- Siege of Sur: Part of Kurdish–Turkish conflict (2015–present)
| Date | 3 December 2015 – 10 March 2016 (3 months and 1 week) |
| Location | Sur, Diyarbakir, Turkey |
| Result | Turkish victory |

Belligerents
- Turkey Jandarma; Turkish Police Force; Village guards; Turkish Army 1st Commando Brigade: Kurdistan Workers' Party (PKK) YDG-H;

Casualties and losses
- 71 security personnel killed 523 wounded: 271 militants killed, unknown captured (Turkish claim)

= Siege of Sur (2016) =

Siege in Diyarbakır Province, Turkey

The 2016 siege of Sur, also known as the Sur curfew took place as part of the Kurdish–Turkish conflict in Sur district of Diyarbakir in Turkey, lasting for more than 3 months and destroying much of the neighbourhood. Heavy artillery and machine gun fire was utilized during clashes in the city involving the Turkish army and police against the Kurdish militants. At least 25 people had been killed in Sur by early March 2016, with rights groups reporting more than 200 killed by the end of the siege on 10 March. The HDP party said that most of the casualties were civilians.

==Background==
In August 2015, local Kurdish politicians announced autonomous self-rule in Sur, one of several attempts at Kurdish autonomy in the region at the time. Turkish police used plastic bullets, tear gas and water cannons against thousands of demonstrators protesting the curfew in Diyarbakır. Daily curfews were imposed on several towns in the region as a result. The curfew in Sur began on 11 December 2015.

SOURCE MATERIAL:
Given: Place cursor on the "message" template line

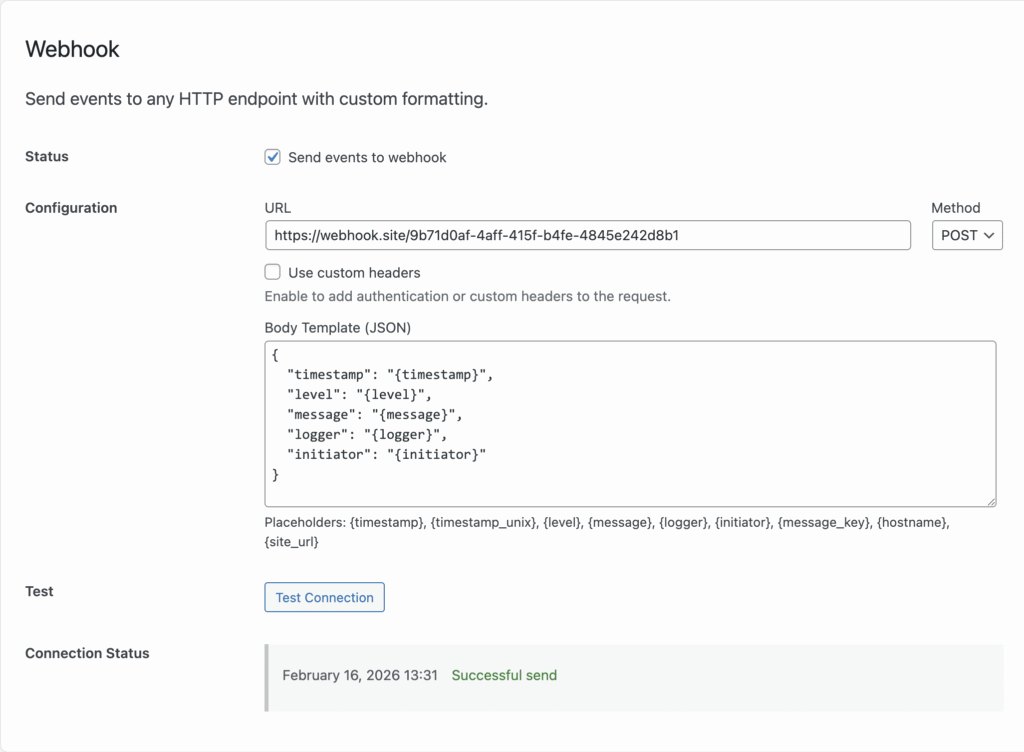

EXERCISE GOAL: Please name the three things Turkish police used against demonstrators in Diyarbakır, according to the text on the siege of Sur.

RESULT OF THE EXERCISE: Plastic bullets, tear gas and water cannons.